IV

348 29 47
                                    


Voldemort, mektubu yazarken Snape arkasından onu izliyordu. "Ne yapmalıyız?" Voldemort ilk defa ne yapacağını bilmeyerek konuştu. "Her gün çocuğum kaybolup çıkıyor değil."

Snape hafif bir şekilde gülümsedi. "Resmi yazmamız mümkün değil, sevgili oğlum diye başla, 1 ay sonra buluşacağımızı yaz" Voldemort kaşlarını çattı. "Bir ay çok fazla zaman dilimi, iki hafta olsun" sabırsızlıkla dedi.

Snape iç çekti. "Birazcık da olsa sabırlı olabilir misin?" Voldemort hayır anlamında başını salladı. "Horcrux'larını toplayamadın bile-"

"Halledeceğimz bir hafta sonraya ayini hazırla." Snape yenilgiyle içini çekti.

Onlar mektubu yazmaya devam ederken, kapı çaldı. "Gel" Voldemort mektuptan başını kaldırdı.

"Alexander Wang, değil mi?" Alexander eğildi. "Evet, Lord'um" başını eğik tutarken cevapladı. "Ne için geldin?" Voldemort talep etti.

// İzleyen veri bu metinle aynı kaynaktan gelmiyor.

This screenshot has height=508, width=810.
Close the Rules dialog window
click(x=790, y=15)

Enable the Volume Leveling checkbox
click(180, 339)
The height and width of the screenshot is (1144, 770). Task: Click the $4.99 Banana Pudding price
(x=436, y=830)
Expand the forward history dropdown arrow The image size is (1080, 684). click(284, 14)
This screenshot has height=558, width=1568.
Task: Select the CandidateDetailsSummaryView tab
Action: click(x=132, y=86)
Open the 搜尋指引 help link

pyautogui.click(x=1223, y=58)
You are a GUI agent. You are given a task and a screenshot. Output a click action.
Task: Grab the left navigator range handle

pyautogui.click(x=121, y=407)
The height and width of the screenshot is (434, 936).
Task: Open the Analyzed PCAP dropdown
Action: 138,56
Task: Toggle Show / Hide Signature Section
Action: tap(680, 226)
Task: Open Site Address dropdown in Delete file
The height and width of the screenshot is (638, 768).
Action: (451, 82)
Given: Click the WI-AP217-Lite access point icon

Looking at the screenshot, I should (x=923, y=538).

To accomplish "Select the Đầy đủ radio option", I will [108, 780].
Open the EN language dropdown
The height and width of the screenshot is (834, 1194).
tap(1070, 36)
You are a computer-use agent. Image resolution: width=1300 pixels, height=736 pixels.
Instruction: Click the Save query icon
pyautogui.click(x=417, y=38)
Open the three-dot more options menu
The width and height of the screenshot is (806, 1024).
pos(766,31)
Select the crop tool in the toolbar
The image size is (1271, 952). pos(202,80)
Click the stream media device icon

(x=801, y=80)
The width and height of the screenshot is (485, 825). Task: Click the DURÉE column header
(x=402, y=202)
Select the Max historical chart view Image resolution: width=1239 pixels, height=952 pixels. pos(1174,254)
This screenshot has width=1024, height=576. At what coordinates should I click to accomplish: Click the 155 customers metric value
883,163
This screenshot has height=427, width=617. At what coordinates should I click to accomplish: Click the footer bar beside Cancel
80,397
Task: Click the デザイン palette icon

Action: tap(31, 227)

"Efendim, güvenilir bir kaynak Harry Potter'ın kaybolduğunu bana bildirdi." Tok bir sesle cevapladı ve devam etti. "Zümrüdüanka Yoldaşlığının şu an haberi yok ama kesinlikle herhangi bir zaman olacaktır."

Voldemort şaşkınca baktı. 'Işığın kurtarıcısı kayboldu mu?' Başıyla onayladı. "Nerde olduğunu biliyor musun?" Alexander başını iki yana salladı. "Hayır, Lord'um."

"Onu bulmaya çalışmayın" Voldemort bir süre sessizlikten sonra konuştu. "Afedersiniz ama niye Marvy?!" Voldemort bariz bir şeymiş gibi devam etti. "Çocuğum, çocuğumu bulmuşken bırakamam tekrar olmaz." Snape sustu. "Haber gelirse bana bildirin" Alexander ayağa kalktı ve baş selamı verdi. "Elbette, Lordum."

__Mervy'den gelen pov değiştirme yetkisi 🤙__

Harrison dükkandan çıktıktan sonra asasına baktı. Bu Harry Potter'ın asasıydı. Ve planına göre artık onu kullanamazdı. Ara sokaklara girip gezinmeye başladı, sahafçı, ikinci el kıyafetçiler, güzellik mağazaları, kuaförler...

Biraz daha gezindikten sonra eski püskü tahtaları dökülecek gibi duran dükkana girdi. Dükkan asa'cıydı. Kapıdan içeri girince zil sesi geldi. Yaşlı bir adam bir kapıdan çıktı. "Müşteri ha... Uzun zamandır yoktu. Merhaba genç evlat, asa için geldin değil mi?"

"Evet" Adam başını salladı ve ona yaklaştı. Ani bir hareketle onun cebinde ki asasını çıkarttı. "Çobanpüskülü ve anka kuşu teleği... 27.9 cm uzunluğunda..." Asayı incelerken devam etti. "Ollivanders'ın asalarından biri değil mi?"

Harrison ağzını açtı ama adam yine sözünü kesti. "Elbette öyle..." Harrison sınırlı bir şekilde adamı durdurdu. "Tam bir kabasınız, işinizi hâlledin hemen"

Adam gözleri büyüdü ve onayladı. "Elbette, ben asayı Ollivander'sten farklı olarak, kullanılacak eşyaları müşteriye seçtirip yapıyorum. O yüzden lütfen beni takip edin, bayım."

Adam başka odaya girerken Harrison onu takip etti. Her bastığı tahta gıcırdıyordu. Ciddi bir değişiklik lazımdı, dükkana. "İlk önce ağacınızı seçeceğiz... Lütfen gördüğünüz tahtalara elinizi uzatın ve şunu diyin, montre moi ce que je veux"

Harrison adama bir şey söylemedi ama dediğini yaptı. "Montre moi ce que je veux" elini tahtalarda gezdirmeye başlarken mırıldandı. Bir eski ağacın üstünde durdu. Adam ona yaklaştı. "Yaratılış ağacı, ağaç tümüyle lanetli bir ağaçtır. Gücü gizliden isteyen kişiler seçer. Esnek bir ağaç, onu bana getiren elmasından yediğini ve en güzel şey olduğunu söylemişti. Ama adam daha bana parasını veremeden ölmüştü, yazık." Adam onu taşıdığı tepsiye koydu.